Your Mac can share its internet connection, files, printers, and more with other computers on your network. That’s fine when you’re at home or on a trusted network. But a potential security risk when you’re on another network. Go to System Settings > General and click Sharing. Go through each of the options and switch them off unless you really need them. At the very least, you should make sure Remote Login and Remote Management are not selected unless you really need them.

11. Switch on Find My Mac

Find My Mac is a great feature that allows you to track your Mac from any browser or iOS device if it’s lost or stolen. It could be the difference between recovering your Mac and losing it forever. Go to System Settings and select your Apple ID > iCloud. Make sure you’re logged in and then scroll down to Find My Mac and make sure it’s switched on.
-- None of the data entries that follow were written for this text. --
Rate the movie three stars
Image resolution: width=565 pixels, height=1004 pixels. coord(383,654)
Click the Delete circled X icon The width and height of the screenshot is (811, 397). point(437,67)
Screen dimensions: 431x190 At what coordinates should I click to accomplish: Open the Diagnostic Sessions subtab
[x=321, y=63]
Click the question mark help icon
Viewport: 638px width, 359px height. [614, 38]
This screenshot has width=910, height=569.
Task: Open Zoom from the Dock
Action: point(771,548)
Additionally, turn on Find My Network as an extra layer of protection. 

12. Use two-step authentication wherever you can

Two-step, or two-factor, authentication is a system of signing into websites or online services that require you to use a second method in addition to a password. This usually means having a code texted to a trusted phone number or an app. At the very least, you should use it for your Apple ID. Most places where it’s available insist you use it. But if they offer it as an option, use it.

13. Back up your data regularly

Backing up your data won’t stop your Mac from being stolen or hacked. But it does mean that if the worst happens, you have access to a recent copy of your data and can continue working. You should, preferably, have two backups — one local and one remote. Choose a service that encrypts backups and makes it easy to restore data when you need to.

There are a huge number of steps you can take to make your Mac more secure and mitigate the risk of being hacked. CleanMyMac X’s Malware Removal tool can help by scanning for malware. Other than that, common sense is a great weapon. Don’t click on links in email messages or on websites unless you’re sure where they lead. And use strong, difficult-to-guess, unique passwords everywhere. Don’t write them down — use a password manager instead. Do all that and follow the Mac cybersecurity tips above, and you and your Mac will be secure.